### Instructions for the task
Give back exactly the line that contains "The image size is (1188, 744)." and all the lines after it in the records below, to the very last, with no other output.

□ □ □ □ □

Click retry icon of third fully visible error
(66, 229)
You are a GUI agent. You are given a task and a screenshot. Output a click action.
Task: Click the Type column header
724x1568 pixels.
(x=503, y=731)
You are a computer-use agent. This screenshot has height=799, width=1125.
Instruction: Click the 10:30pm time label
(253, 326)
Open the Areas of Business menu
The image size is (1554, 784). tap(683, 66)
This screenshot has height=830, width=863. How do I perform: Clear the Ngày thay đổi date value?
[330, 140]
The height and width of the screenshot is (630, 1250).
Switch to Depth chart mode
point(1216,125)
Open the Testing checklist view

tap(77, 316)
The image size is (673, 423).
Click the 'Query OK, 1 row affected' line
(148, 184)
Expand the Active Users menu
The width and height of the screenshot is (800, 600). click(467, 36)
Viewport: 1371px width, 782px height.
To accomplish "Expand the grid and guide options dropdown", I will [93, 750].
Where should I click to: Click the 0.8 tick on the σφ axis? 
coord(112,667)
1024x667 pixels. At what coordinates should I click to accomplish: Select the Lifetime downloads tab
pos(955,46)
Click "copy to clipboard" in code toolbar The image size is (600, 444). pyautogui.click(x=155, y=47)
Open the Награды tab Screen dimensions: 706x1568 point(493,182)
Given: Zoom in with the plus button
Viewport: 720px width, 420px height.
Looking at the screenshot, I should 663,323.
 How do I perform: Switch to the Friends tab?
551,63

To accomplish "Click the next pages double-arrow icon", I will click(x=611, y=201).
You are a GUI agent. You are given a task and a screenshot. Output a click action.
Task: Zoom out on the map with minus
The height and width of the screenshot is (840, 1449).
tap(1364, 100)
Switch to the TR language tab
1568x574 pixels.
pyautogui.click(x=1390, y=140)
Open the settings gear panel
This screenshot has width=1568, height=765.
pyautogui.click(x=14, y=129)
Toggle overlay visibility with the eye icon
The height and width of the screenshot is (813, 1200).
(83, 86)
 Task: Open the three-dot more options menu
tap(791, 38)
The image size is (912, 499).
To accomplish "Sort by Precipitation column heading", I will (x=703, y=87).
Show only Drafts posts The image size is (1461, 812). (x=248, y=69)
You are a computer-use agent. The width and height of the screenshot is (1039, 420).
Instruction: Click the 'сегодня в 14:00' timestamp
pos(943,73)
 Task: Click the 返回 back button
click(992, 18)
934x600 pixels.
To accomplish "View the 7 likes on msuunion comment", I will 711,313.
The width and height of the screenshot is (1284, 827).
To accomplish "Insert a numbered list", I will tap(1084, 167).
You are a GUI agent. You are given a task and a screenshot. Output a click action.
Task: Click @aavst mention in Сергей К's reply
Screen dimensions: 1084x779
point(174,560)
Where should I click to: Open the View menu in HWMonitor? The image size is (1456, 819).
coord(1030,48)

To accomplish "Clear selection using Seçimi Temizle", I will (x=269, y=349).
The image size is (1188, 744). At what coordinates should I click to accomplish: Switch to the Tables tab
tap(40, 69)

□ □ □ □ □

### Answer to the exercise
The image size is (1188, 744). At what coordinates should I click to accomplish: Switch to the Tables tab
tap(40, 69)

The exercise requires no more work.